CTech's Book Review: a Thought-Provoking View on Big Tech Companies and Big Business in General

Verizon Media Israel general manager Lev Korostyshevsky on Tyler Cowen’s "Big Business: A Love Letter to an American Anti-Hero"

Lev Korostyshevsky 12:0607.04.20

Lev Korostyshevsky is the general manager Israel at Verizon Media. This is his pick for the best technology book he has read recently.


Title: Big Business: A Love Letter to an American Anti-Hero

Author: Tyler Cowen

Format: tablet

Left: Big Business: A Love Letter to an American Anti-Hero. Right: Lev Korostyshevsky. Photo: Tamar Danieli Left: Big Business: A Love Letter to an American Anti-Hero. Right: Lev Korostyshevsky. Photo: Tamar Danieli


Description: As major tech companies in America get increasingly criticized by the left and the right, Tyler Cowen, a professor of economics and a prolific writer, columnist, and a blogger, presents an original and thought-provoking view on big tech companies and big business in general.


Summary: The book addresses a number of critiques on big business: are companies more fraudulent than the rest of us? Do companies oppress workers through their economic market power? How monopolistic is American big business? Are big tech companies evil? Have the big tech companies stopped innovating? Does tech make us stupid?


Cowen discusses these questions, and many others, with open-mindedness, clarity and common sense. He presents compelling arguments against many critiques while acknowledging others.


Ultimately, the book argues that major U.S. companies have been extremely beneficial for society, and big tech has been particularly underrated.

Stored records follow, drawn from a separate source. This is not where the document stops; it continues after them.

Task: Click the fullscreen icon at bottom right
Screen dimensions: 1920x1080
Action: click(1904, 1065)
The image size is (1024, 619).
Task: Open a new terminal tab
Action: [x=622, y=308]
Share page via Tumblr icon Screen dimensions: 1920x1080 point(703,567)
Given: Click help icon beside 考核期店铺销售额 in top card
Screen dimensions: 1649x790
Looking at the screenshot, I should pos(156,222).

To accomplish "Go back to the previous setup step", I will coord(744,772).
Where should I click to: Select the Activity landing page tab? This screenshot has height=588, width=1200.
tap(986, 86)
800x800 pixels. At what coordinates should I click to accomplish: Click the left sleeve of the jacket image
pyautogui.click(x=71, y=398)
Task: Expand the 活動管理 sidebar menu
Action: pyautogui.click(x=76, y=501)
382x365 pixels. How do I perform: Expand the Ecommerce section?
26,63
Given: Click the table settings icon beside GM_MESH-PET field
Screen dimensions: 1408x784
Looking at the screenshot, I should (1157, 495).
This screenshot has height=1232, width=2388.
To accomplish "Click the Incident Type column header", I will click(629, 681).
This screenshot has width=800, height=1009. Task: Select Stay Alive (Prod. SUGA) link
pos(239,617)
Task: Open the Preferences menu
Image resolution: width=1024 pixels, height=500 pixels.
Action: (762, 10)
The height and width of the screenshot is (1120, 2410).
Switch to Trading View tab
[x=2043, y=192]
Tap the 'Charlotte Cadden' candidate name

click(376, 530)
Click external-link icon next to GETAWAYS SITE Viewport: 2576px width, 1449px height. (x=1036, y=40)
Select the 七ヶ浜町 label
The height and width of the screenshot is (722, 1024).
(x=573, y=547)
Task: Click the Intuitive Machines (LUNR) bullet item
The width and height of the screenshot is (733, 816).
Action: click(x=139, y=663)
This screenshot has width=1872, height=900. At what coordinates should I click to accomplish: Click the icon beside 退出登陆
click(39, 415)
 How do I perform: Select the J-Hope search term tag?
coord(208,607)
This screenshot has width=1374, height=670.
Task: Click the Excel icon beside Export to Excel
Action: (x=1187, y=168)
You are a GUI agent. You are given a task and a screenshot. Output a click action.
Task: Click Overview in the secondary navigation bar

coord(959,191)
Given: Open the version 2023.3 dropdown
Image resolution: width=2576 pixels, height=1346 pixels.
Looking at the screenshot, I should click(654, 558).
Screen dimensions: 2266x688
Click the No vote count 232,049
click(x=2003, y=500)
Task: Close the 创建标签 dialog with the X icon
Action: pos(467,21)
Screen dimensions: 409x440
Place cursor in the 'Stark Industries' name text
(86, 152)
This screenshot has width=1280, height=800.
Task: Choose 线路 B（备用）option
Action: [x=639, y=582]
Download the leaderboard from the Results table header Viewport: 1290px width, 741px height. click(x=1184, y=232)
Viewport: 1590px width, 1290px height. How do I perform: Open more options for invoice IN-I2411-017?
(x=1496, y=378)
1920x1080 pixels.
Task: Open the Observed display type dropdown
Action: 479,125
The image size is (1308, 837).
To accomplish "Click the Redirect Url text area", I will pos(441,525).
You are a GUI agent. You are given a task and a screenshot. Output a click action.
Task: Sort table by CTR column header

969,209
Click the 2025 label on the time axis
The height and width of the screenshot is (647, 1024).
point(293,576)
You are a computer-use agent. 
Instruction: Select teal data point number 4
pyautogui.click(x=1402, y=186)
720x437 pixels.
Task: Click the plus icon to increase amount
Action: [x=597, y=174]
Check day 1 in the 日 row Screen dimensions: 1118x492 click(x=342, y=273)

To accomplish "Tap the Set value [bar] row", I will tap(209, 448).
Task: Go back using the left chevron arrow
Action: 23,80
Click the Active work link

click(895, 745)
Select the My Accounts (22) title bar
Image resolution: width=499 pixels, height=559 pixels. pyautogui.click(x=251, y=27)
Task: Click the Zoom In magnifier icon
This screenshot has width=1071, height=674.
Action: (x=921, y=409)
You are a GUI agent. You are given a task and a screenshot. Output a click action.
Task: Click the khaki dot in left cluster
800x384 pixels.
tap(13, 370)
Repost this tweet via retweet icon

Bottom line: If you are trying to understand the social and economical impact of big tech on the wider society, this book is highly recommended.


What I’ve learned:


Cowen highlights the importance of meaning, culture, and sincere social activism in the workplace. In doing so, he argues against Milton Friedman, one of the most influential economists of the 20th century, whose thesis was that the social responsibility of business is purely to increase its profits.


The book surveys the many virtues of big U.S. companies beyond just being a source of GDP and prosperity, for example, they are leading towards more social inclusivity, promoting and exporting better management techniques, and establishing high levels of trust and tolerance. One interesting section in the book talks about how workplaces could be considered a refuge and a safe space for many workers who have stressful circumstances at home.


Critique: The book does not present a convincing account of why big business is disliked across the American society.


Who should read this book: Anyone interested in the tech industry, public policy, and in privacy and social issues will find this book entertaining and thought-provoking.